> Records provided:

---------------

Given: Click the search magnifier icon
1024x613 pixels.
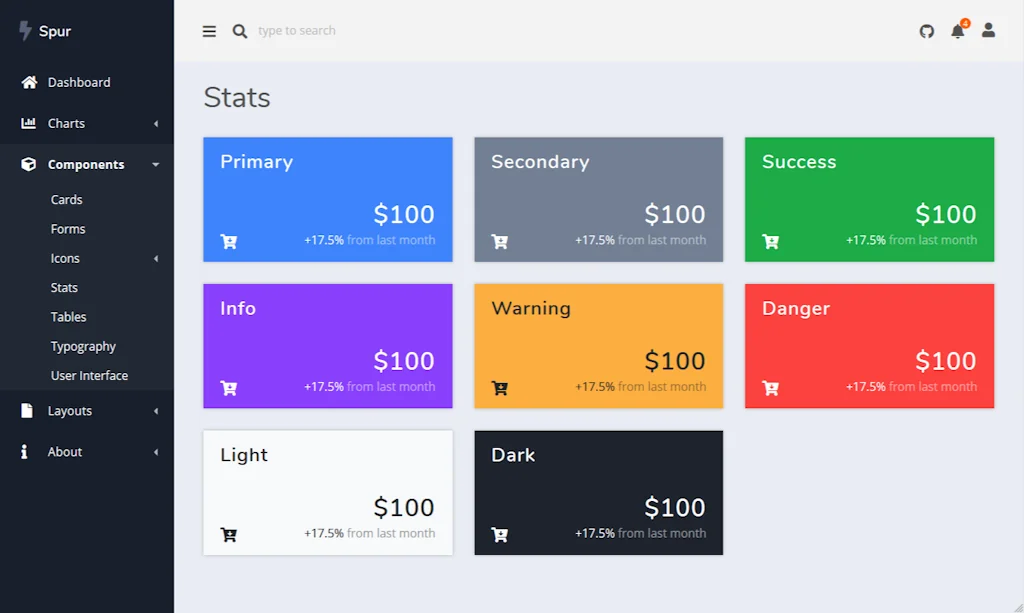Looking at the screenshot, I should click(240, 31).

---------------

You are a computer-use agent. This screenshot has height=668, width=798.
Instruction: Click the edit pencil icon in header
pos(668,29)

---------------

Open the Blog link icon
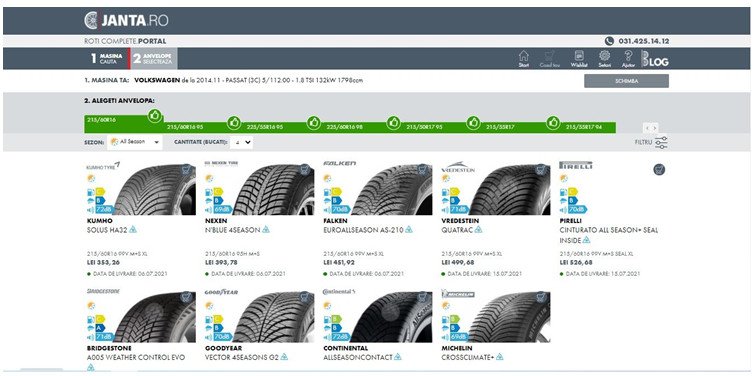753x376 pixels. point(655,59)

---------------

> What you should do: Format everything in the material from the line containing "You are a computer-use" down to the line containing "pos(668,29)" as a JSON list of strings, one string per line, skipping blank lines.

> Output of the exercise:
[
  "You are a computer-use agent. This screenshot has height=668, width=798.",
  "Instruction: Click the edit pencil icon in header",
  "pos(668,29)"
]